■ **What this exercise asks**:
1) Answer the following from the passage on oil spills below, one line each:
(a) In which state did the Exxon Valdez disaster cause its damage?
(b) Which publisher issued Not One Drop?
(c) What two occupations are given for Riki Ott?
2) For each statement below, decide whether it agrees with the passage on oil spills, answering yes or no and quoting the deciding words of the passage.
(a) The Exxon Valdez disaster happened about 20 years before the 2010 Gulf spill.
(b) The response to the 2010 Gulf spill has already been shown to be effective.
(c) Riki Ott lived in the Alaska area affected by the earlier spill.

■ **Selected passage**:
************
Back in the Day

Slicks and Slickers

A question of which crime is worse: an ecological disaster or the responses in the aftermath.

Book Cover In American history one might corral any number of examples—Vietnam and Iraq, Warren Harding and George Bush, the elections of 1876 and 2000, Enron and AIG et al., and more—to support a theory which maintains that as a nation, the United States does not seem to learn from its mistakes (which leads one to a number of conclusions, none of which Americans should be proud). You may remember another ecological disaster some 20 years ago—the Exxon Valdez, which wrought extensive damage and havoc up in Alaska—and now comes the Great Gulf Oil Spill of 2010.

The current emergency obviously raises questions about safeguards and supervision, and it remains to be seen whether, in the aftermath, there is a responsible and effective response to the calamitous events yet unfolding. Dr Riki Ott (Sound Truth and Corporate Myth$), a marine biologist and former commercial fisherman who lived in the Alaska environs affected by the earlier catastrophe, has written Not One Drop: Betrayal and Courage in the Wake of the Exxon Valdez Oil Spill (Chelsea Green), whose title suggests a less than satisfactory resolution to to the nation’s largest oil spill.
************
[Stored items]

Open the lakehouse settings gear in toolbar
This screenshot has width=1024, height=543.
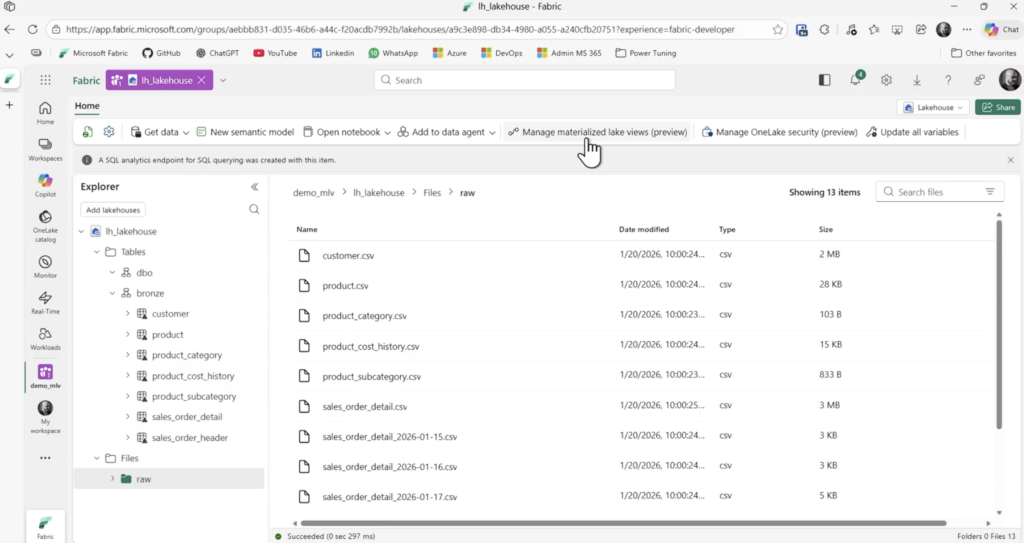pos(109,132)
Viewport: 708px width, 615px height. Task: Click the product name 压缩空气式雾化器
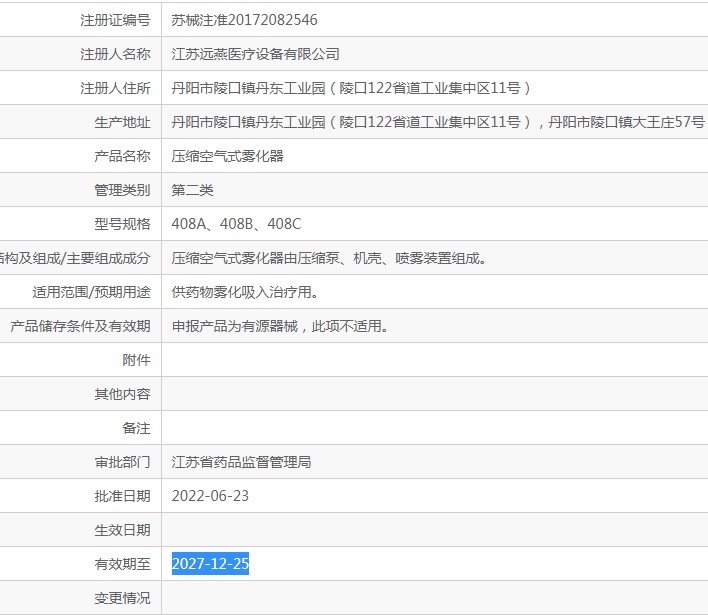pyautogui.click(x=227, y=156)
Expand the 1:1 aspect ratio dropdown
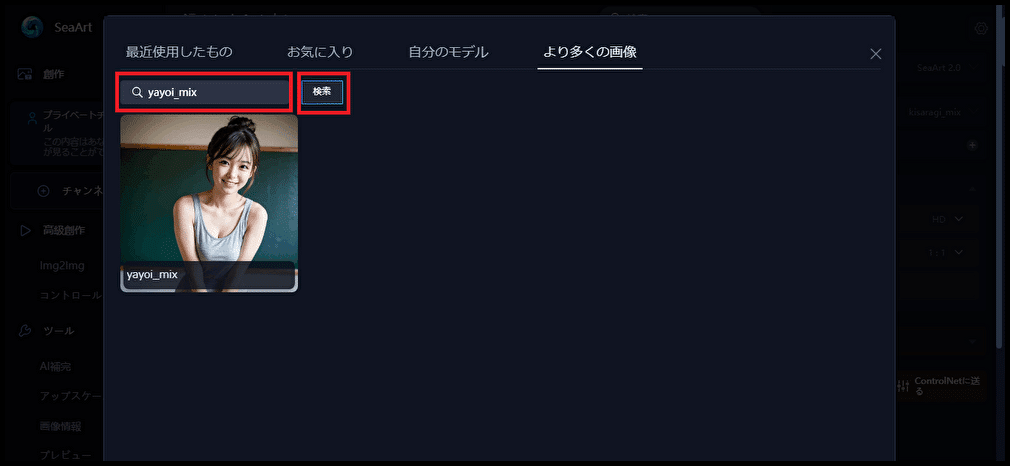The height and width of the screenshot is (466, 1010). 946,252
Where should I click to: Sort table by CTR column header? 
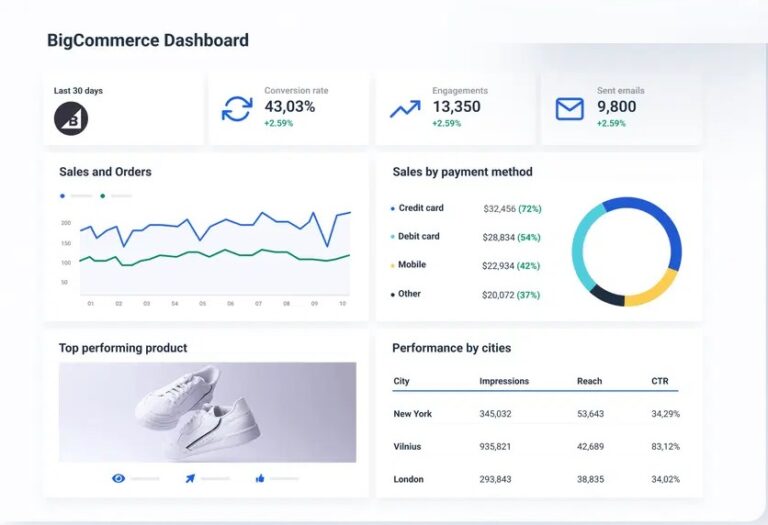click(660, 381)
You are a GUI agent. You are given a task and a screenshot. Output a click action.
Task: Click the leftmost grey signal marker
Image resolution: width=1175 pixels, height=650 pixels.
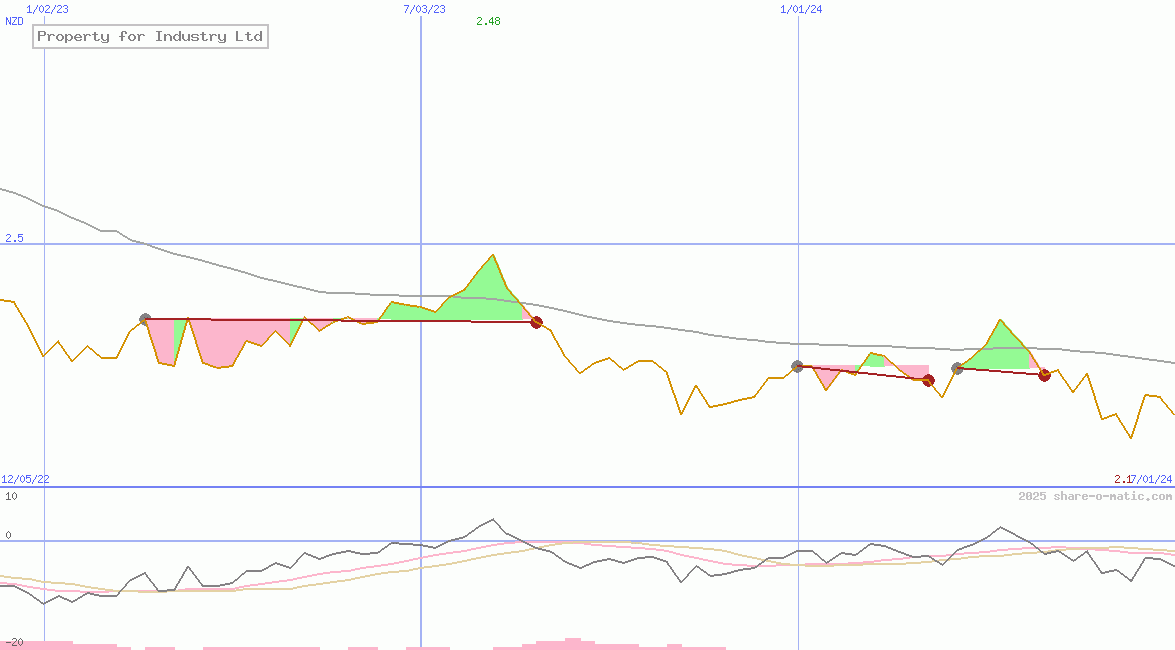(145, 319)
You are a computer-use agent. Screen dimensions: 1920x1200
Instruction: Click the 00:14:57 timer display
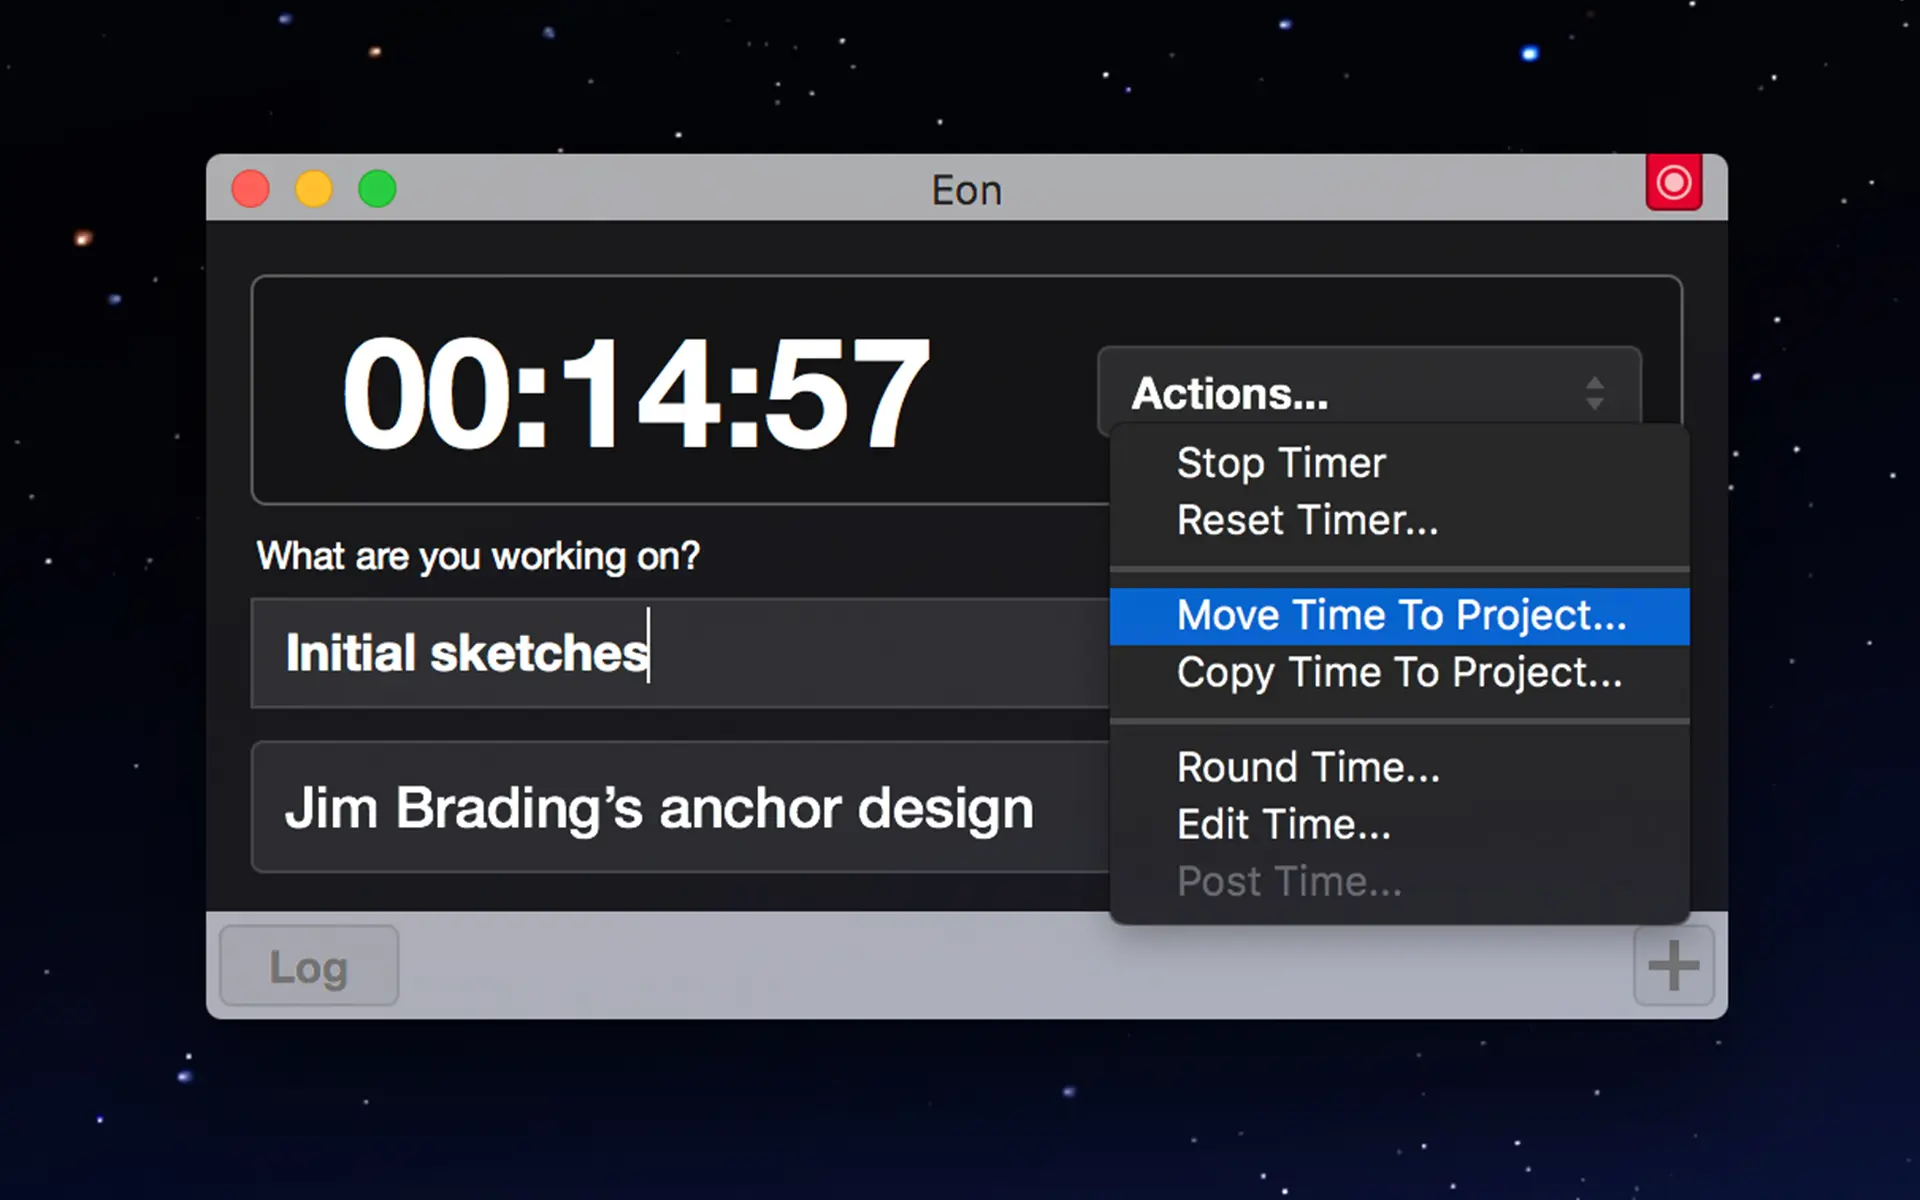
************
■ **Responses by item number**:
1)
(a) Alaska
(b) Chelsea Green
(c) Marine biologist and former commercial fisherman

2)
(a) Yes: "another ecological disaster some 20 years ago—the Exxon Valdez"
(b) No: "it remains to be seen whether, in the aftermath, there is a responsible and effective response"
(c) Yes: "who lived in the Alaska environs affected by the earlier catastrophe"